3. Youth are giving up former Francophone aspirations: 

The French president stressed that the new decision will not target students or businessmen, but will rather be used against military and political elite. Nevertheless, large numbers of Maghribi youth pursuing their studies in France or intending to travel to it started to change their plans. This can have a negative impact on France as French labour market actually needs such youth, who are strongly reminded of Trump's Muslim Ban, and so are thinking twice before regarding France as a suitable destination.   

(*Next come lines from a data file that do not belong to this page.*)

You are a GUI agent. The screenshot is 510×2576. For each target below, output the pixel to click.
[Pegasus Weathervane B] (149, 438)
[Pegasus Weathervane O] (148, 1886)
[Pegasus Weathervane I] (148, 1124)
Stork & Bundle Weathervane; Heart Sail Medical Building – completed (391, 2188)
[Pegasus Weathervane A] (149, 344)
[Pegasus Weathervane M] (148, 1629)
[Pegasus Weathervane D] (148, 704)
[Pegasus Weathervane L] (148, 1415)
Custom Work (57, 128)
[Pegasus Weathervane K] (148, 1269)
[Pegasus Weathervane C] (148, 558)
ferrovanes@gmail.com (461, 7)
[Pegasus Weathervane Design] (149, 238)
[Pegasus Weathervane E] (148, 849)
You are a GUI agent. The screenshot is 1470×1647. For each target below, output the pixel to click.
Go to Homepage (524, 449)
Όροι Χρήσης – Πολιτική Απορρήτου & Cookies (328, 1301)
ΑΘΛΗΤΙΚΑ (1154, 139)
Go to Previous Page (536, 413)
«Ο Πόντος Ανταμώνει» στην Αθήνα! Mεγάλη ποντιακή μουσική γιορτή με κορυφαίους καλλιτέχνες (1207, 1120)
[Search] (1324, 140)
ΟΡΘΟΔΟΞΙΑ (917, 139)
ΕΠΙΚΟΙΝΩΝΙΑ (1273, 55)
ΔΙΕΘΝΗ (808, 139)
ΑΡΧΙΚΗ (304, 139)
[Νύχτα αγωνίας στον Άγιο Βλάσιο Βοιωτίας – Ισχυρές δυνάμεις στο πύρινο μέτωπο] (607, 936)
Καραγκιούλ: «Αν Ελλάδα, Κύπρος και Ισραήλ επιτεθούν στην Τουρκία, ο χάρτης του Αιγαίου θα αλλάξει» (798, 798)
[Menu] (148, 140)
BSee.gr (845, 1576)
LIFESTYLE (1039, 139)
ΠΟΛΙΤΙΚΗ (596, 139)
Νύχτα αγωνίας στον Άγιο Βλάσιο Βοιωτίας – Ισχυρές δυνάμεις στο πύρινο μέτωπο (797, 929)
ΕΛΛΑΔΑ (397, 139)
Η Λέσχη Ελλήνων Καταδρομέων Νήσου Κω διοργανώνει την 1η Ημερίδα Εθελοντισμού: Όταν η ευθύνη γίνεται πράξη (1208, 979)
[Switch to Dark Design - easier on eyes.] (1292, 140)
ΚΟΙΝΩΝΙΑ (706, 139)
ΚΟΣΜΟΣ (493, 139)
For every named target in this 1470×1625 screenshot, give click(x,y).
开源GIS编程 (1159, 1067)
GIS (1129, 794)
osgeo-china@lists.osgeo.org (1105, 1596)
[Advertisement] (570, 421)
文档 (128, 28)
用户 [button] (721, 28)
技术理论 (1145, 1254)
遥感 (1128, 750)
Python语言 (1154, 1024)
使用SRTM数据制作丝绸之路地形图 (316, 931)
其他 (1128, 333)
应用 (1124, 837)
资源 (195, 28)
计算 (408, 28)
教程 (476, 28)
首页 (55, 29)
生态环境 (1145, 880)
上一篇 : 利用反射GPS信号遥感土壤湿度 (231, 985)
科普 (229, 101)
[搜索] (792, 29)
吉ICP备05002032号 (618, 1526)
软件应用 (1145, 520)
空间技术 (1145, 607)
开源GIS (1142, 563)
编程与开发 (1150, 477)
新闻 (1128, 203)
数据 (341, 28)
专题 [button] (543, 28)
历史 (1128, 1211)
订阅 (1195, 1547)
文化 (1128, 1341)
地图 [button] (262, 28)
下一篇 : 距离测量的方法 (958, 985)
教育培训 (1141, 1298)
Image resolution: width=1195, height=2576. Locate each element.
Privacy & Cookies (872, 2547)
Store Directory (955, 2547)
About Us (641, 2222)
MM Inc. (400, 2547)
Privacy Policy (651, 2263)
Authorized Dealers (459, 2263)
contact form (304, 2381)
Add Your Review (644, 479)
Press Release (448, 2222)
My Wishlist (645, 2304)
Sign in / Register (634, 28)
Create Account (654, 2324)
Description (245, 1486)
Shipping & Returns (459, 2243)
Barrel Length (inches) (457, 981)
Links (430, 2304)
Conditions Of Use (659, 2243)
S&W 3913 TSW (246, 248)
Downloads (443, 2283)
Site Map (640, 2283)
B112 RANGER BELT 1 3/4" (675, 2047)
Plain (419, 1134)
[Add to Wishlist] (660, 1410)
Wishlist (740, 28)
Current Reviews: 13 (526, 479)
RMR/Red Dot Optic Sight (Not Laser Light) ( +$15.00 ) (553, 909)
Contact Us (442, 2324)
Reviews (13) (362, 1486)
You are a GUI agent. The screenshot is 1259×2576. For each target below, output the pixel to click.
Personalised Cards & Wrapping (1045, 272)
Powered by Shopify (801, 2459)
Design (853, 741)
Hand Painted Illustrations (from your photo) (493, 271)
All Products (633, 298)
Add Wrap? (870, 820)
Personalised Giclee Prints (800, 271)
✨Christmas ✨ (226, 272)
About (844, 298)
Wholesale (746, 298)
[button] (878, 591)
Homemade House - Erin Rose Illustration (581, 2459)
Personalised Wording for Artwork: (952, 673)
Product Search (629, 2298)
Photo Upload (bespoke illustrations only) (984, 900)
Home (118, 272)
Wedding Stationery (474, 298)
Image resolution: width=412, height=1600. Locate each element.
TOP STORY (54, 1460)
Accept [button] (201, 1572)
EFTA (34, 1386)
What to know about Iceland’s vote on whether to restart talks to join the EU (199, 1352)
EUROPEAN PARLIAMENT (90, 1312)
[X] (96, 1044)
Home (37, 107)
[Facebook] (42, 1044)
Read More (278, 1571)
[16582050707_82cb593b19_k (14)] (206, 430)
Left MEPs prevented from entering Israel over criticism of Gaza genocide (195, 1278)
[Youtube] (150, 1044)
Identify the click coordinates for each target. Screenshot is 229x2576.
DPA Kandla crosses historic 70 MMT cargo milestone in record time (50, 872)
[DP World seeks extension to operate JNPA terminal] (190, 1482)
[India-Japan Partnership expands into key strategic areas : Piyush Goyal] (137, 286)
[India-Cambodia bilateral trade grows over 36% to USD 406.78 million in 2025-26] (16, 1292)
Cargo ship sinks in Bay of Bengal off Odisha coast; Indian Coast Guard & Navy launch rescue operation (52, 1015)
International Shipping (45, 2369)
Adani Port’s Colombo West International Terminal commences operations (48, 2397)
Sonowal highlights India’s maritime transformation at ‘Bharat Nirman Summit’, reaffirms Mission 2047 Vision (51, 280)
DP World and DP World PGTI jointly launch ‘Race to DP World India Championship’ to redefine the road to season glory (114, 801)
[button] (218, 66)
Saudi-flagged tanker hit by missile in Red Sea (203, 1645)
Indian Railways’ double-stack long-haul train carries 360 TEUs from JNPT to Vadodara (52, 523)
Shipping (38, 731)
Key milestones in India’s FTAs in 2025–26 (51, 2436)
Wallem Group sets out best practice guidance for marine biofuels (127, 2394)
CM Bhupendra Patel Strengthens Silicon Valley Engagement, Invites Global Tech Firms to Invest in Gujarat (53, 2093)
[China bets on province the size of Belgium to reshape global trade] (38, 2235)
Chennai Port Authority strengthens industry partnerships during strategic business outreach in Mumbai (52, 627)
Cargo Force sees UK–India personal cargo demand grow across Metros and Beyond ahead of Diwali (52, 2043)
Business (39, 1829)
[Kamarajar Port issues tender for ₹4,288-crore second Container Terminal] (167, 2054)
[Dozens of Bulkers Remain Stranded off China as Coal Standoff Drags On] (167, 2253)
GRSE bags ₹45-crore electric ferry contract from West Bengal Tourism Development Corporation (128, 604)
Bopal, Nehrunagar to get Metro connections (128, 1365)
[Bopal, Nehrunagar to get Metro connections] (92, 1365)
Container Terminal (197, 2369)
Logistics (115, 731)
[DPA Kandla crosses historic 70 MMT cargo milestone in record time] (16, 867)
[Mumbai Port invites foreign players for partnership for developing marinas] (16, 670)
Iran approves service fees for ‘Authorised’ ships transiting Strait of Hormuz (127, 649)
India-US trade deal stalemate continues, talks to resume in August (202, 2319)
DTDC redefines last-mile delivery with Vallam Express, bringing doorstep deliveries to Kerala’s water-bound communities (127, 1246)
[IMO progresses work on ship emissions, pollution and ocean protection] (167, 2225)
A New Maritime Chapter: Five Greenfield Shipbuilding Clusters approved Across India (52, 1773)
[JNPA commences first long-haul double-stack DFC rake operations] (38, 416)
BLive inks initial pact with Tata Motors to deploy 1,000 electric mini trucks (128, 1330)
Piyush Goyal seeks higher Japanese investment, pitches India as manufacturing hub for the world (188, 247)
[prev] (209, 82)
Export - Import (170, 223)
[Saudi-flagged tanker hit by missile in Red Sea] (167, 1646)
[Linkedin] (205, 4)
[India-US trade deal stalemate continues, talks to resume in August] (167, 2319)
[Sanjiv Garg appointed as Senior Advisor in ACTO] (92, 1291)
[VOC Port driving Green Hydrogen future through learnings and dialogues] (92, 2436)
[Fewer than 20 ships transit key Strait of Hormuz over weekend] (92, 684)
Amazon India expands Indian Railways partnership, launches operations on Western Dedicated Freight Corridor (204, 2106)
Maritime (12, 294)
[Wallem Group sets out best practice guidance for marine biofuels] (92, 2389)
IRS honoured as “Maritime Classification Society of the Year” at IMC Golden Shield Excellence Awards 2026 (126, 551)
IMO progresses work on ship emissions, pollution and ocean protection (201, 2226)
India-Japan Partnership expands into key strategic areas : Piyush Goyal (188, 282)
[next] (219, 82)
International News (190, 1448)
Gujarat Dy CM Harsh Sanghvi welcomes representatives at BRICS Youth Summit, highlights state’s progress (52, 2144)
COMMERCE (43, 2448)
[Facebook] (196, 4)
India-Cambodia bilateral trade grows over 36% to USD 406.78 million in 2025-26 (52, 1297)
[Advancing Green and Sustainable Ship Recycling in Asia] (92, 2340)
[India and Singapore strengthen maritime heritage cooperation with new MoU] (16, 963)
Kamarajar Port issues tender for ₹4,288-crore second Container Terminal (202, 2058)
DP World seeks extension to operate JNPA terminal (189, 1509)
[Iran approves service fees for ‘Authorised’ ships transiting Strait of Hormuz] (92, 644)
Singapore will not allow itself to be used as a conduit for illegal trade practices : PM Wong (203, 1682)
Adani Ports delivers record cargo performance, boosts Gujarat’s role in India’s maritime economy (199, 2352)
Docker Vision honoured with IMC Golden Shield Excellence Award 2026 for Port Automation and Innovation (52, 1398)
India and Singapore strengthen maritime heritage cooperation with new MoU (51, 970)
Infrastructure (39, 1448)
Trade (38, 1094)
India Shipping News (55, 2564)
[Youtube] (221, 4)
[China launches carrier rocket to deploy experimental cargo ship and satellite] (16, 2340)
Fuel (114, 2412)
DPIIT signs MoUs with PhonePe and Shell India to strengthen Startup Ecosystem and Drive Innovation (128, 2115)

4. Far-right ideas are gaining more popularity in France: 

In France, as in many other EU countries, the Far Right is keen on regarding immigration as a main reason for high unemployment rates, terrorism and deterioration of the welfare state. These ideas are finding favor with European public opinion. Far-right leaders are even promoting closing national borders and withdrawing from the Schengen Agreement which guarantees free movement and passage to citizens from EU countries. 

There are fears that moderate and centrist parties in France (and in Europe in general) may jump on the bandwagon to win favor with the voters and prevent the Far Right from rising to power. Unfortunately, exerting pressure on Maghreb countries may take the form of adopting far-right ideas, such as abolishing financial assistance to Maghribi citizens living in France, choosing not to finance development projects in the Maghreb countries, and imposing more restrictions on travel so that Maghribi people would find it difficult to enter Europe. It is noteworthy that American political thinker Peter Andreas has already shown that strengthening control of US borders (often via military means) actually changed the 'procedures' of illegal immigration rather than put an end to it; people now pay more and take longer to illegally enter the USA, but they are still doing it. 

In the final analysis, the French-Maghribi visa crisis has shown how difficult and even complicated it is to try to effect reconciliation between the former colonizers on the one hand and the former colonies on the other. It is really difficult to reach a relationship based on mutual understanding and trust between France and the Maghreb countries, despite the French President's attempts to narrow the gap separating their historical narratives. Macron's efforts to bring about 'memory reconciliation', especially with Algeria, are not likely to bear fruit in the short run. His insistence on achieving quick victories can actually lead to the opposite of what he desires to achieve. France should have tried, as quietly as possible, to arrive at a diplomatic solution to the deportees' problem. Rather, it chose to put the whole situation in the media spotlight, and the consequences will by no means be in the reconciliatory attempts' favor. 

Generally speaking, there are three scenarios as far as the crisis is concerned. These are as follows:

1. French authorities may continue to escalate the crisis via state-run media till the presidential elections are over (in May 2022).

2. France may reach an understanding with the Maghreb countries whereby the two parties will cooperate in finding a solution to the deportees' problem. 

3. France may actually carry out the decision, but after finding ways to 'neutralize' its innocent victims (i.e. students, businessmen, etc.) so that they should not be harmed by the decision.